Set task. Rewrite every one of the records below with "checkbox" changed to "check box" and nothing else altered, leaving the pictures out.

Task data.

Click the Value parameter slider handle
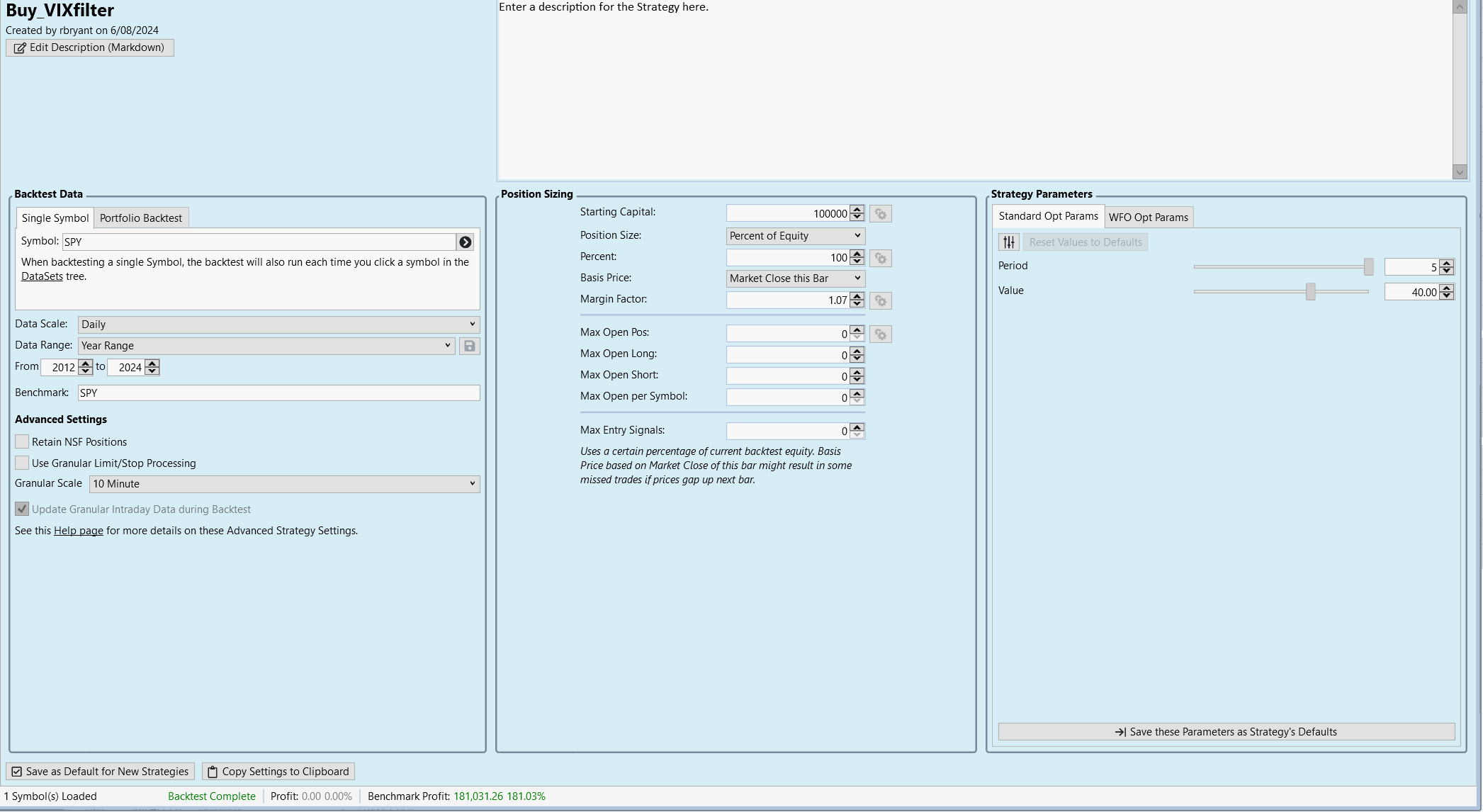Image resolution: width=1483 pixels, height=812 pixels. tap(1311, 291)
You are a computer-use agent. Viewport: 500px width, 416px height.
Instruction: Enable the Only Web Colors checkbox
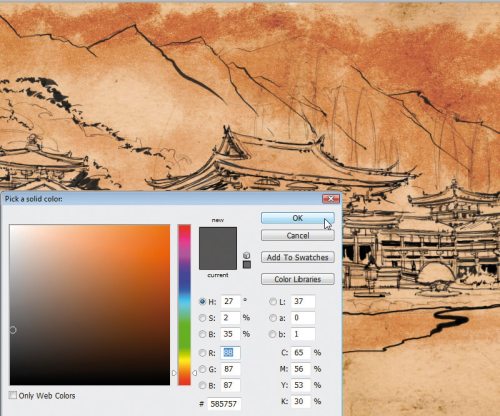click(x=13, y=395)
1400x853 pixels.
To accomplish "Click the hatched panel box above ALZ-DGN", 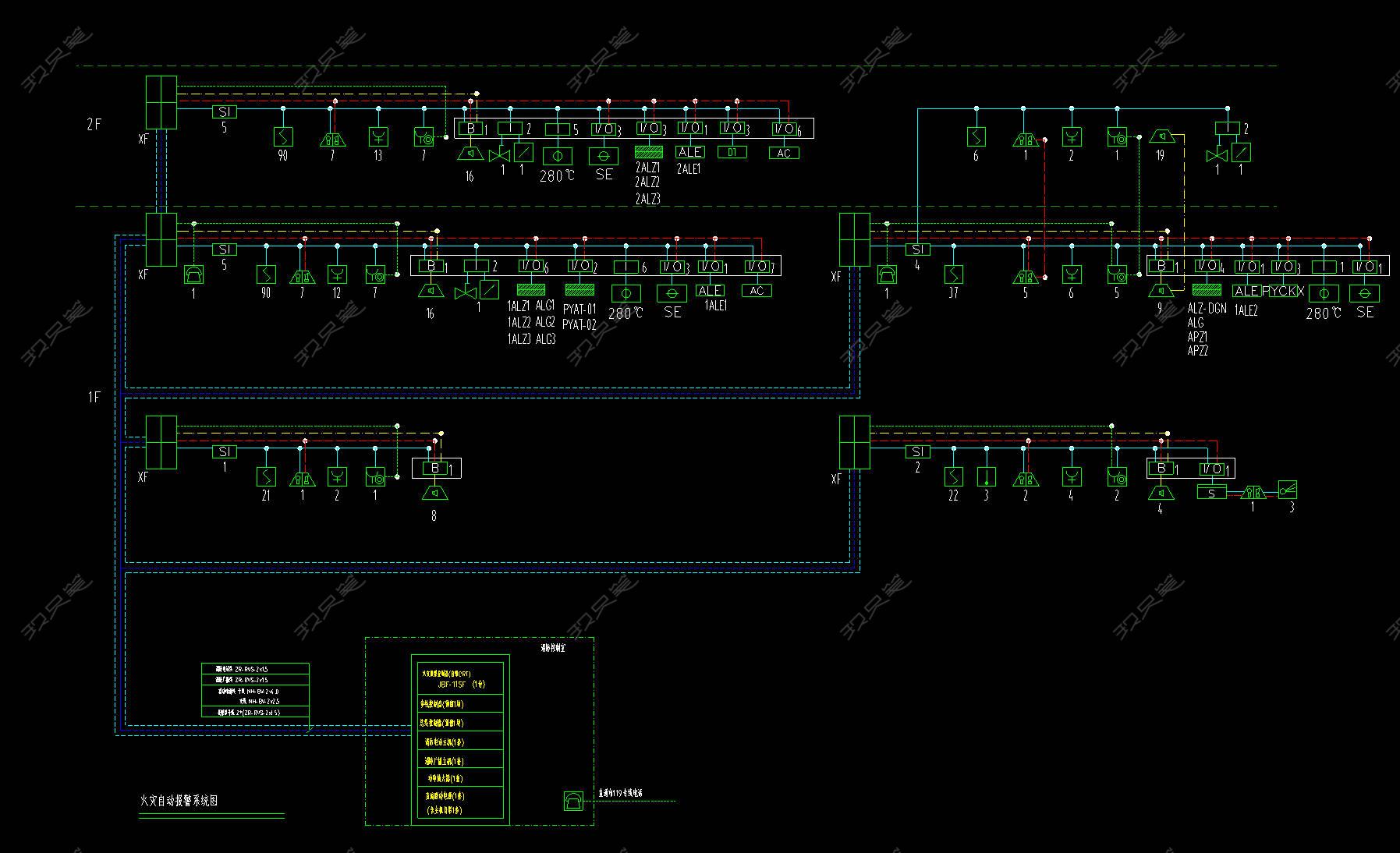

Answer for this exercise.
Click the Value parameter slider handle
Image resolution: width=1483 pixels, height=812 pixels. tap(1311, 291)
You are a computer-use agent. Viewport: 500px width, 416px height.
Instruction: Enable the Only Web Colors check box
click(x=13, y=395)
1400x853 pixels.
To accomplish "Click the hatched panel box above ALZ-DGN", 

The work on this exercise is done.